Judd’s equally strong vocal performance puts weight behind perhaps the biggest surprise of all: contrary to initial misgivings, Dorian Gray can work as a musical. Serving as a powerful medium through which to convey ideas, Jo Turner’s memorable songs fit with the production and further both the plot and the comprehension of motives, though having such a small cast makes it difficult to produce meaningful harmonies – it would be great to see “Victorian Vices” sung by a cast of a dozen, and a more substantial cast would lend itself to some choreography to liven up the really rather flat visuals. On the point of visual impact, with a clear focus on the pursuit of pleasure, and in particular gratification derived from beauty, it seems strange for the adaptation to be presented on the unaltered set of Trainspotting, one that’s so deliberately disgusting and directly at odds with Dorian’s usually opulent surroundings, furnished to the epitome of taste and fashion. Of course practical and budgetary restraints are at least in part responsible, but some faux-velvet drapes would go a long way for little cost.
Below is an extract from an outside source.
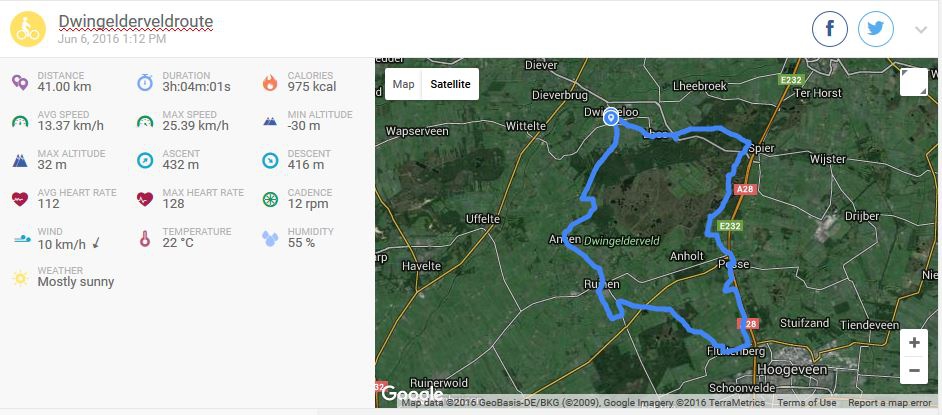Toggle fullscreen map view
This screenshot has width=942, height=415.
point(913,82)
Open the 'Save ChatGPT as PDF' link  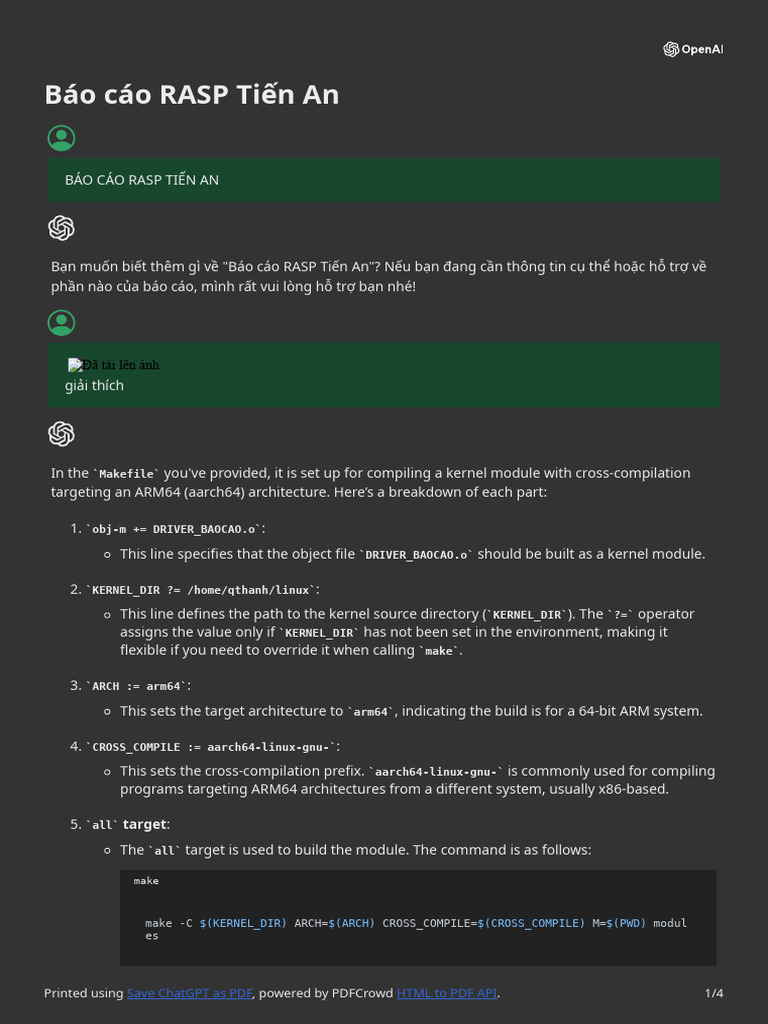tap(189, 993)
The scene is even more critical in immersive theatre, as you apparently experience the plot along with the characters, so it’s hard to feel immersed in a world of high society pleasure and excess when you’re surrounded by the crumbling, graffiti’ed walls of a Glasgow hovel. But the setting isn’t the only way Dorian Gray feels a touch underwhelming from the immersion perspective; I thought I would find – wanted to find – a frenzy of hedonistic debauchery inside the auditorium, to experience some of the thrills that Dorian so desperately seeks, and to see, and feel, the sense of the moral corruption that he’s so oblivious to. I wanted it to be raunchy, close to the line – not indecent – but to have a certain sexual frisson. And that is notable only in its absence – even at times that you’d definitely expect it. Without any of this, the production just feels a bit flat, and the question that remains is why make it immersive?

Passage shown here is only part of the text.